Plaintiff's primary antitrust allegations are that the exclusive lease agreement (1) constitutes a contract in restraint of trade in violation of the Sherman Antitrust Act, 15 U.S.C. § 1, because it effectively denies him the right to conduct his business in Jacksonville since no other adequate or appropriate facility is available in the downtown area, and that the exclusive lease agreement (2) promotes an illegal monopoly in violation of the Sherman Antitrust Act, 15 U.S.C. § 2.

L & G or its predecessor in interest has rented the Jacksonville Coliseum on nearly every Thursday night for the production of professional wrestling matches from 1961, until the present time. These matches have produced revenue to the City in rental and concession income exceeding $100,000.00 per year; an amount which constitutes about 30% of the coliseum's annual budget.

In 1971 a City Council resolution raised the minimum fee to be realized by the lessor for renting the coliseum from $500.00 to $750.00 per night, or 12% of the gross amount of any type of admission fee received after deduction of taxes, whichever was greater.

Because of the importance to the City of maximizing the coliseum revenues in order to reduce the coliseum deficit, it is desirable that paid attendance at revenue-producing events in the facility regularly exceed the amount necessary to produce the minimum rental of $750.00. On 97 of the 113 wrestling dates of L & G during 1970, 1971, and through July, 1972, the City received revenue calculated as a percentage of admission fee rather than the minimum stipulated rental.

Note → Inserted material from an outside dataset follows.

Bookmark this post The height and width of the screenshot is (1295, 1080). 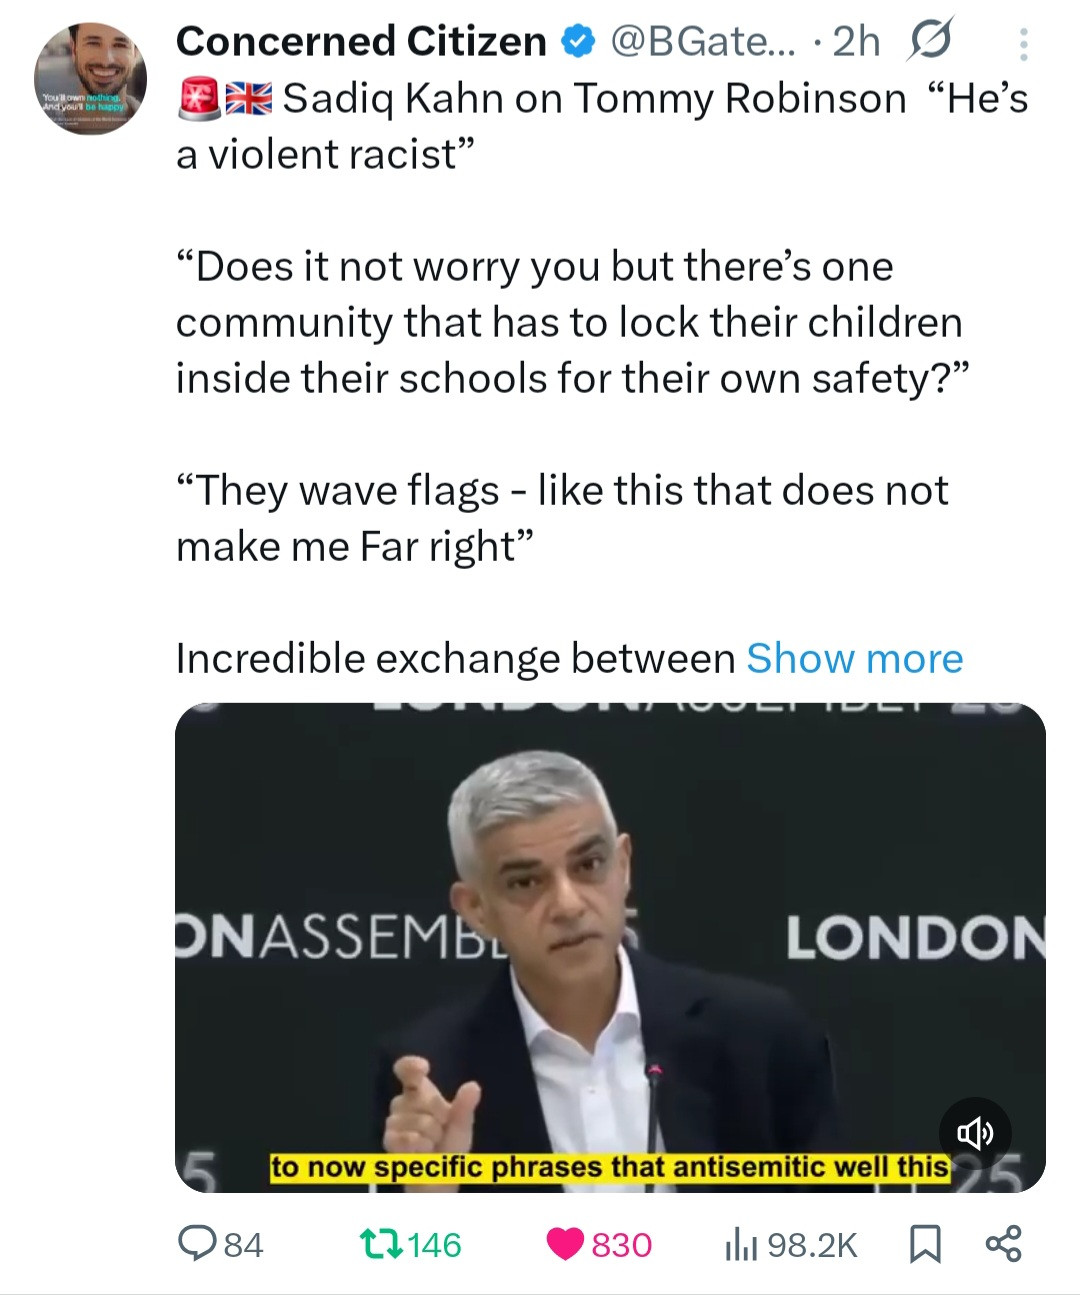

In this period, therefore, the City received as rental $105,995.65 rather than the stipulated minimum rental, at $500.00 or $750.00 per date, of $64,500.00.

On February 8, 1966, the plaintiff produced a wrestling match at the coliseum from which the City realized the minimum rental and plaintiff realized a net loss of $388.07. A similar match was produced by plaintiff in the coliseum on February 15, 1966, from which the City realized the minimum rental and from which plaintiff realized a net loss of $1,609.85. Plaintiff has not produced a wrestling match in Jacksonville or elsewhere since.

Jacksonville City Council Resolution 71-746-315 grants the manager of the coliseum the discretion to prohibit the scheduling of two or more events of a similar nature within 14 days before and 14 days after each other. It is uncontroverted that because of the lack of attendance and resultant financial loss to the City occasioned by scheduling three...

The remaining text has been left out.